> [What the exercise asks] Scan the lines below and report each one containing "chalupu" by copying it.
Entries supplied START
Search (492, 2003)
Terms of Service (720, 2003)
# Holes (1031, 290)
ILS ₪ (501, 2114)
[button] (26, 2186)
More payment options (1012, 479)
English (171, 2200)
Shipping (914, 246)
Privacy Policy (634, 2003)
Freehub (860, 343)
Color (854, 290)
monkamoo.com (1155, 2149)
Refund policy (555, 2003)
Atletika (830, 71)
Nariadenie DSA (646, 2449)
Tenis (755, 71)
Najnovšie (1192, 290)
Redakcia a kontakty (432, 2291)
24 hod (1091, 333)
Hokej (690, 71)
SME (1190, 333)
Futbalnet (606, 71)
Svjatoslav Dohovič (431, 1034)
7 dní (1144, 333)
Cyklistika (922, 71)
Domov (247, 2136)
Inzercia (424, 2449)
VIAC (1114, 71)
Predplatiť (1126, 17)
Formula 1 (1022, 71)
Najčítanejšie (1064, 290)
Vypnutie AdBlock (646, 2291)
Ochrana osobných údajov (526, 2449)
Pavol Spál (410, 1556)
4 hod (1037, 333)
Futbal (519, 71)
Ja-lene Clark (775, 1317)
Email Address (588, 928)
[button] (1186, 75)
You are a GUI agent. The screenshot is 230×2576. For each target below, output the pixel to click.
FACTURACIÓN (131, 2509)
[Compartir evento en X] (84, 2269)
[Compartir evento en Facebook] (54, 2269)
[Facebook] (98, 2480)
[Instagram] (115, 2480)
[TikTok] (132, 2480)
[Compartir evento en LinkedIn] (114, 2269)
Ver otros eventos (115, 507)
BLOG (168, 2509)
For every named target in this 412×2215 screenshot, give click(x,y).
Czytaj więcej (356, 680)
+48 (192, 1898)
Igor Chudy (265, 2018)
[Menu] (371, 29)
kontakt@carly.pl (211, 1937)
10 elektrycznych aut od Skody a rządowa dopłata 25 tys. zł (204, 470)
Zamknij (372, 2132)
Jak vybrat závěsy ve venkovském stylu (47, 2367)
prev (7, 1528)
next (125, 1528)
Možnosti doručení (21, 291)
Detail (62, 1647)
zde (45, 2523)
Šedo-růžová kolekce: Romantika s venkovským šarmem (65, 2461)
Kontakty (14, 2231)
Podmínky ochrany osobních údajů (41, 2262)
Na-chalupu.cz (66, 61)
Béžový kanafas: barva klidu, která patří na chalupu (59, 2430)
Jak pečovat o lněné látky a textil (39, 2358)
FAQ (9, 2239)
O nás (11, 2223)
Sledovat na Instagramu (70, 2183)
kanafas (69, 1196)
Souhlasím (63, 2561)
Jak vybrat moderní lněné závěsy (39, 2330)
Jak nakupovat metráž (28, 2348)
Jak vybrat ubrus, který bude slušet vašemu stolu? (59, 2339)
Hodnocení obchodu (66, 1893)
Entries supplied END
> [Final answer]
Na-chalupu.cz (66, 61)
Béžový kanafas: barva klidu, která patří na chalupu (59, 2430)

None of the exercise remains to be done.